Exact duplicates of all the records are needed.

Supplied entries:
==========
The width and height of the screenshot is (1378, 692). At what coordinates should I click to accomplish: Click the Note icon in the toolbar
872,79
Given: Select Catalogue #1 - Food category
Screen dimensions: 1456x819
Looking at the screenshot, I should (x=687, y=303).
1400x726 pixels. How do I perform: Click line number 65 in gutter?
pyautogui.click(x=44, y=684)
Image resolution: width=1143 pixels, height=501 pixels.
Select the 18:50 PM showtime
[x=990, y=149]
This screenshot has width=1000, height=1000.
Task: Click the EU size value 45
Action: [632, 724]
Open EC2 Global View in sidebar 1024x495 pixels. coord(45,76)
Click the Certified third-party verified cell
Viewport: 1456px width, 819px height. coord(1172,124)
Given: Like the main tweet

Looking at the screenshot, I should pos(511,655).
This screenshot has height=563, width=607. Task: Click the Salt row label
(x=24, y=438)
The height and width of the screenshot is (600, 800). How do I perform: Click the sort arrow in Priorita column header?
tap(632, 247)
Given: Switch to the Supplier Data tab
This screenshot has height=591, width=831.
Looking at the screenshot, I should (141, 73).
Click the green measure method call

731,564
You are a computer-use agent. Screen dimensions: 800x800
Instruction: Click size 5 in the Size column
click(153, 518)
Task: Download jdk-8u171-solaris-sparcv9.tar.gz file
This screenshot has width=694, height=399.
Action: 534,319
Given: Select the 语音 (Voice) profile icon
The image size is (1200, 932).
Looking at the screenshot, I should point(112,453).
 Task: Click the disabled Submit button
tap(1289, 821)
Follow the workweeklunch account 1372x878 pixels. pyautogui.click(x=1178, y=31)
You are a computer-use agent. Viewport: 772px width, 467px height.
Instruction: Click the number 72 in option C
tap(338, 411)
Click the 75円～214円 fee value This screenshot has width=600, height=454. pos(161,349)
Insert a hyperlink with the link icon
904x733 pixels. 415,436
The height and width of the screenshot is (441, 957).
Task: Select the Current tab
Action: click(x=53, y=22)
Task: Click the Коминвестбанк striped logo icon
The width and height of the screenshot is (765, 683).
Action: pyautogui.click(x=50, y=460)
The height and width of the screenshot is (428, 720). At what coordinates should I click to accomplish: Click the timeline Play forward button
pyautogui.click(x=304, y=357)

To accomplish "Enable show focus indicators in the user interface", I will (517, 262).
==========
Output of the exercise:
The width and height of the screenshot is (1378, 692). At what coordinates should I click to accomplish: Click the Note icon in the toolbar
872,79
Given: Select Catalogue #1 - Food category
Screen dimensions: 1456x819
Looking at the screenshot, I should (x=687, y=303).
1400x726 pixels. How do I perform: Click line number 65 in gutter?
pyautogui.click(x=44, y=684)
Image resolution: width=1143 pixels, height=501 pixels.
Select the 18:50 PM showtime
[x=990, y=149]
This screenshot has width=1000, height=1000.
Task: Click the EU size value 45
Action: [632, 724]
Open EC2 Global View in sidebar 1024x495 pixels. coord(45,76)
Click the Certified third-party verified cell
Viewport: 1456px width, 819px height. coord(1172,124)
Given: Like the main tweet

Looking at the screenshot, I should pos(511,655).
This screenshot has height=563, width=607. Task: Click the Salt row label
(x=24, y=438)
The height and width of the screenshot is (600, 800). How do I perform: Click the sort arrow in Priorita column header?
tap(632, 247)
Given: Switch to the Supplier Data tab
This screenshot has height=591, width=831.
Looking at the screenshot, I should (141, 73).
Click the green measure method call

731,564
You are a computer-use agent. Screen dimensions: 800x800
Instruction: Click size 5 in the Size column
click(153, 518)
Task: Download jdk-8u171-solaris-sparcv9.tar.gz file
This screenshot has width=694, height=399.
Action: 534,319
Given: Select the 语音 (Voice) profile icon
The image size is (1200, 932).
Looking at the screenshot, I should point(112,453).
 Task: Click the disabled Submit button
tap(1289, 821)
Follow the workweeklunch account 1372x878 pixels. pyautogui.click(x=1178, y=31)
You are a computer-use agent. Viewport: 772px width, 467px height.
Instruction: Click the number 72 in option C
tap(338, 411)
Click the 75円～214円 fee value This screenshot has width=600, height=454. pos(161,349)
Insert a hyperlink with the link icon
904x733 pixels. 415,436
The height and width of the screenshot is (441, 957).
Task: Select the Current tab
Action: click(x=53, y=22)
Task: Click the Коминвестбанк striped logo icon
The width and height of the screenshot is (765, 683).
Action: pyautogui.click(x=50, y=460)
The height and width of the screenshot is (428, 720). At what coordinates should I click to accomplish: Click the timeline Play forward button
pyautogui.click(x=304, y=357)

To accomplish "Enable show focus indicators in the user interface", I will (517, 262).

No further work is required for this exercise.